* **WHAT YOU NEED TO DO**:
Pull out from the material below all lines with "icon".

* **THE DATA**:
····················

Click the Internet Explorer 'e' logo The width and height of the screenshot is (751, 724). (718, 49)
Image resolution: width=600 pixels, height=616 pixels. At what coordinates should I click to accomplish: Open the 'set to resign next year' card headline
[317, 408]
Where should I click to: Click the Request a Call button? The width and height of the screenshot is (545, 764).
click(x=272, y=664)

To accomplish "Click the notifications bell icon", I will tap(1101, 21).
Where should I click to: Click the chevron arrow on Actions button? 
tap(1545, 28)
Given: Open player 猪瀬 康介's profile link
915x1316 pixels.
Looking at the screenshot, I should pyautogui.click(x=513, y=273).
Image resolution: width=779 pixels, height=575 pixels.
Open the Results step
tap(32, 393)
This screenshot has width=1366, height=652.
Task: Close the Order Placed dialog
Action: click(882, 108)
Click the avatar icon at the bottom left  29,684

····················

* **WRITTEN RESPONSE**:
To accomplish "Click the notifications bell icon", I will tap(1101, 21).
Click the avatar icon at the bottom left  29,684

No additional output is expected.